Discomfort or bleeding from hemorrhoids is also a common complaint during the early postpartum period. In most cases, however, hemorrhoids that developed during pregnancy go away soon after you give birth, especially if you’re careful to avoid constipation.

How can I avoid getting hemorrhoids?

Here are some ways to prevent (and treat) hemorrhoids:

  • First and foremost, take steps to avoid becoming constipated: Eat a high-fiber diet (plenty of whole grains, beans, fruits, and vegetables), drink plenty of water (about 10 8-ounce cups a day), and get regular exercise (as long as your provider says it’s okay).
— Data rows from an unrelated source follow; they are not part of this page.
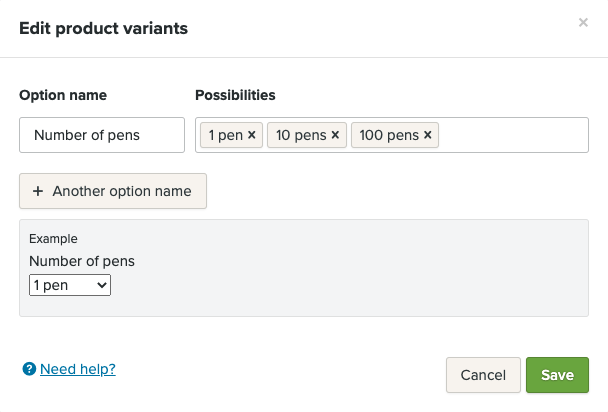
Task: Click the "Another option name" button
Action: coord(113,191)
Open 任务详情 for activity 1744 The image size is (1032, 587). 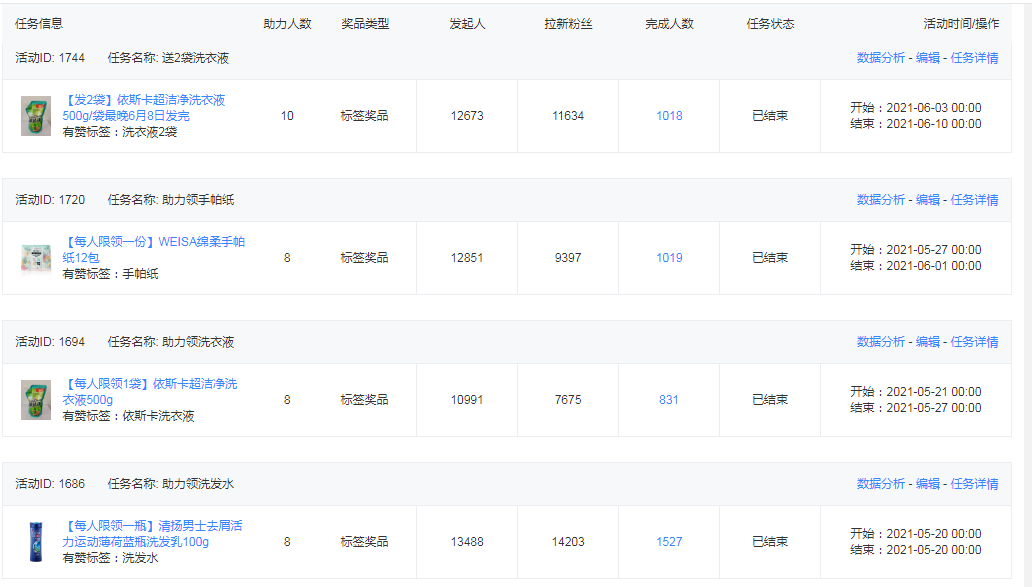[974, 58]
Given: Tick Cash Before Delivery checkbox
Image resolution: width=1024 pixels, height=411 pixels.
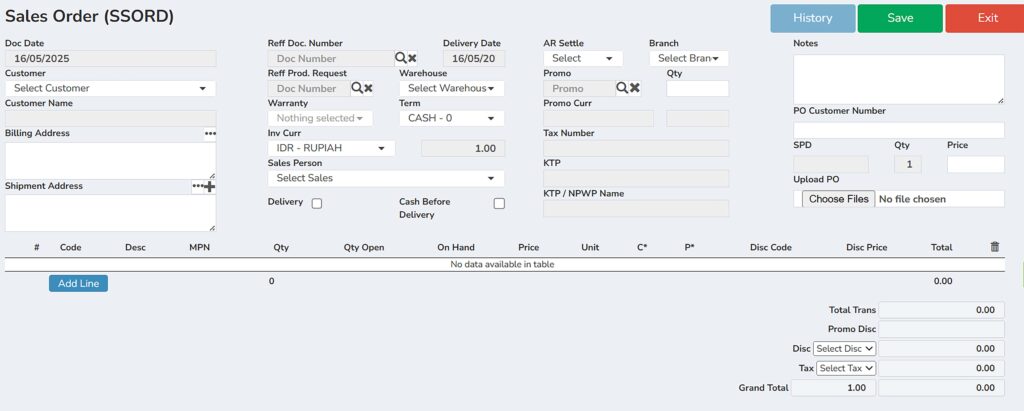Looking at the screenshot, I should (x=499, y=203).
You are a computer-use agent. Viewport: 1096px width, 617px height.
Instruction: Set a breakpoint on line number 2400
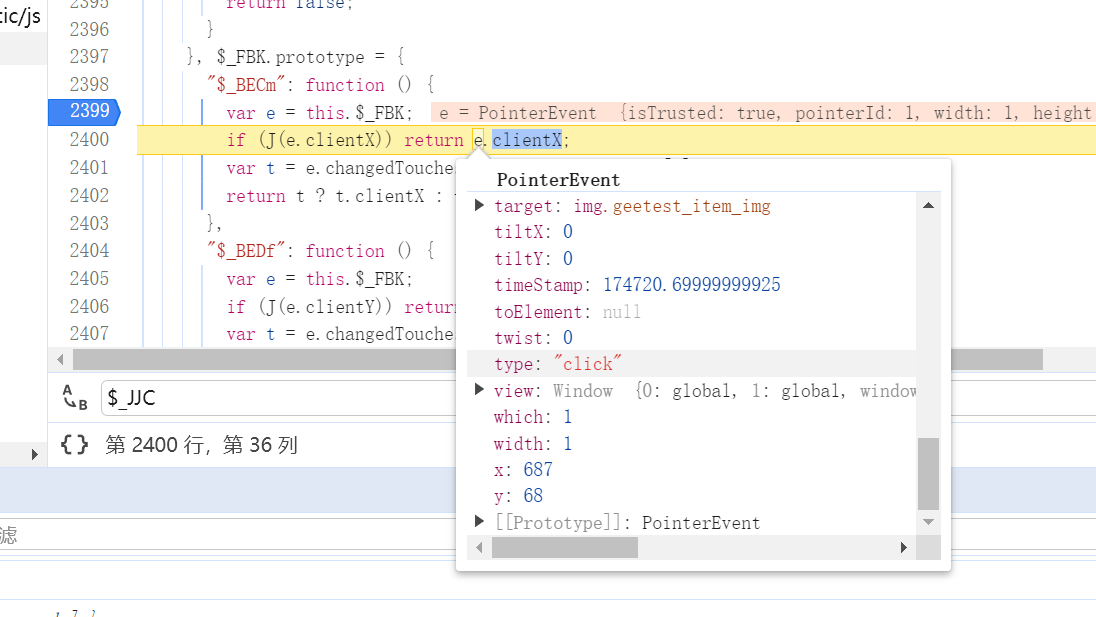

If you’re already constipated, ask your healthcare provider about taking a fiber supplement or using a stool softener.
  • Don’t wait when you feel the urge to have a bowel movement, and try not to strain.
  • Don’t sit on the toilet longer than necessary because this puts pressure on your rectal area.
  • Do Kegel exercises daily. Kegels increase circulation in the rectal area and strengthen the muscles around the anus, reducing the chance of hemorrhoids. They also strengthen and tone the muscles around the vagina and urethra, which can help your body recover after you give birth.
  • Don’t sit or stand for long stretches of time. If your job involves sitting at a desk, get up and move around for a few minutes every hour or so. At home, lie on your left side when sleeping, reading, or watching TV to take the pressure off your rectal veins and increase blood return from the lower half of your body.

What else can I do for hemorrhoid relief?

  • Cold therapy may reduce swelling and discomfort. Apply an ice pack (with a soft covering) to the affected area several times a day. Some women also find cold compresses saturated with witch hazel soothing.
  • Soak your bottom in a tub of warm water for 10 to 15 minutes a few times each day. If you don’t have a bathtub, you can buy a sitz bath at the drugstore. (This is a small plastic basin that you fill with water and position over your toilet so you can sit down and submerge your rectal area.)
  • Try alternating cold and warm treatments.
  • Gently but thoroughly clean the affected area after each bowel movement. Use soft, unscented toilet tissue, which is less irritating than other varieties.
  • Many women find it more comfortable to use pre-moistened, unscented wipes rather than toilet tissue. You can also buy wipes moistened with witch hazel, specifically for treating hemorrhoids.
  • Ask your healthcare provider to recommend a topical anesthetic or medicated suppository that’s safe to use during pregnancy. There are many hemorrhoid relief products on the market, but consult your provider before trying one. And keep in mind that most of these products should be used for no more than a week. (Using a medication for longer than recommended can cause side effects such as skin irritation or thinning.)

When should I call my healthcare provider?

Consult your provider if preventive efforts and home treatments don’t help, or if you have severe pain or rectal bleeding.

In some cases, you may need to see a specialist for treatment to shrink your hemorrhoids. Rarely, minor surgery is necessary.